Entitlement="$(lparstat -i | grep "Entitled Capacity" | grep -v "Pool" | awk '{ print $NF }')"

if [[ ${num_srads} -gt "2" ]]
then
        echo "LPAR is spread across multiple SRADs (${num_srads}). If memory (2TB?) and max processor allocations (less than 15 vCPUs, currently ${vCPUs_max}) suggests it can be contained within one SRAD, powering the LPAR off and on again might align it correctly."
fi

echo
printf "*** Checking spreading factor ***"

if [[ ${vCPUs_online} -gt "1" ]]
then
   if [[ ${spreading} -gt 2 ]]
   then
      echo "\t[\033[1;33mWARNING\033[m]"
      echo "Number of virtual processors is high compared to entitlement."
   else
      echo "\t[\033[1;32mOK\033[m]"
   fi
fi


#####################
# I/O
#####################

# Starting from the top, VGs first

echo
echo "\t *** I/O CHECKS ***"
echo

for volgroup in $(lsvg -o)
do

   printf "*** Checking ${volgroup} ***"
   msg=false

   ##################
   # Checking pbufs #
   ##################

   # Count blocked I/Os with no pbuf
   pervg_blocked_io_count=$(/usr/sbin/lvmo -v ${volgroup} -o pervg_blocked_io_count)
━━━━━━━━━━
§ Jobs
• a. In the AIX check script, what line is printed after the warning when the spreading factor is greater than 2?
• b. Write the next part of the AIX check script, picking up right after the line that sets pervg_blocked_io_count.
The entries that follow have no connection to the AIX check script.

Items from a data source
━━━━━━━━━━
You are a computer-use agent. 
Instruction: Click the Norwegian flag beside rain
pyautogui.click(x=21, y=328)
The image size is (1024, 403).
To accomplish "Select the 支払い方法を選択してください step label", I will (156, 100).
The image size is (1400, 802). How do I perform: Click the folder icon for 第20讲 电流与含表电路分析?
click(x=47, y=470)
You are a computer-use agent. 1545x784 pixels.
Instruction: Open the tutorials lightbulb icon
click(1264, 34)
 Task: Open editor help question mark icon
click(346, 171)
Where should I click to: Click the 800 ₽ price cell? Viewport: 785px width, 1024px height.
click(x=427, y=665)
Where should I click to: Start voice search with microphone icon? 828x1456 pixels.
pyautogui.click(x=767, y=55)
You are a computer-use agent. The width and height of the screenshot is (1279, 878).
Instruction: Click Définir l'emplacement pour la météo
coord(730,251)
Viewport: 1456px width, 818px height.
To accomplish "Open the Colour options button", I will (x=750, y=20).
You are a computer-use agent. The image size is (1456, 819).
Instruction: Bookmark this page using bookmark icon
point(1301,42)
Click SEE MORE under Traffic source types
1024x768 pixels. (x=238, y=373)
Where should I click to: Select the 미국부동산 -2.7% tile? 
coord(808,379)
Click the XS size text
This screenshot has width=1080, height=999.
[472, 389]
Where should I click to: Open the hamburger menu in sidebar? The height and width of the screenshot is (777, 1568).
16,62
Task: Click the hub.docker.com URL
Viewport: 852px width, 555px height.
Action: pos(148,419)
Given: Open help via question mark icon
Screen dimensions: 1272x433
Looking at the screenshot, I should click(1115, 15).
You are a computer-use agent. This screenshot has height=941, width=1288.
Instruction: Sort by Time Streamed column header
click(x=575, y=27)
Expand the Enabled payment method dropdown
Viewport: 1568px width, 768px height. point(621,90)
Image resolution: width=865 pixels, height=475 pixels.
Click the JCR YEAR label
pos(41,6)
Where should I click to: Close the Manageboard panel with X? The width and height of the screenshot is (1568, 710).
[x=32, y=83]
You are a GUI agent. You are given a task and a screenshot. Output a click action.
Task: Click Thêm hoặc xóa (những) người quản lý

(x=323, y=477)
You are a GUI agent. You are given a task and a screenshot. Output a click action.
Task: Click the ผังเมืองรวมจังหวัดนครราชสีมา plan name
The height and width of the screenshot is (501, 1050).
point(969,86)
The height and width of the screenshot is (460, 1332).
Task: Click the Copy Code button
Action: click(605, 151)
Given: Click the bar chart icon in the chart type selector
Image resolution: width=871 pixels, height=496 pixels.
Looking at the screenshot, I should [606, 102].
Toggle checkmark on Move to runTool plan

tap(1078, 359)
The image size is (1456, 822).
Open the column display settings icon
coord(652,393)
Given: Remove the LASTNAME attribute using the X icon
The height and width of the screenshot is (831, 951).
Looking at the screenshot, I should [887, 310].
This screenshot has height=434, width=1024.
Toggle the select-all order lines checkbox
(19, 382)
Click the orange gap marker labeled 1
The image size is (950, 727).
━━━━━━━━━━
§ Results in order
• a. Number of virtual processors is high compared to entitlement.

• b.
   # Reference to 90 days
   pbio_90=$(( ${pervg_blocked_io_count}/${ref}*90 ))

   # Find number of digits
   pbio_digits=${#pbio_90}

   # Recommendation based on number of digits
   if [[ ${pbio_digits} -gt 6 ]]
   then
      url=true
      echo "\t[\033[1;33mWARNING\033[m]"

      # Calculate recommended pv_pbuf_count for VG
      pbuf_curr=$(lvmo -v ${volgroup} -o pv_pbuf_count)
      pbuf_vg=$(( ${pbuf_curr}+16384 ))

      echo "Volume group ${volgroup} is extremely low on pbufs"
      echo "- \033[1;31m'pending disk I/Os blocked with no pbuf' is extremely high:\033[m ${pbuf_curr}. Increase 'pv_pbuf_count' to ${pbuf_vg}.\n"
   else
      echo "\t[\033[1;32mOK\033[m]"
   fi
done


   ###################
   # Checking psbufs #
   ###################

   # Count blocked paging space I/O with no psbuf

   vmstat -v | grep -E 'paging space I/Os blocked with no psbuf|external pager filesystem I/Os blocked with no fsbuf' | awk '{ print $1 } ' | tr '\n' ' ' | read psbuf fsbuf

   # Reference to 90 days
   psio_90=$(( ${psbuf}/${ref}*90 ))

   # Any psbufs blocked is bad
   if [[ ${#psio_90} -gt 1 ]]
   then
      url=true
      printf "[\033[1;33mWARNING\033[m] "
      echo "\033[1;31mpsbufs is above 10\033[m, indicating severe memory restriction causing excessive paging. If you cannot add memory, alleviate by adding parallel paging spaces."
   fi


   ###################
   # Checking fsbufs #
   ###################
   echo
   # Count blocked external pager filesystem I/O with no fsbuf

   # Reference to 90 days
   fsio_90=$(( ${fsbuf}/${ref}*90 ))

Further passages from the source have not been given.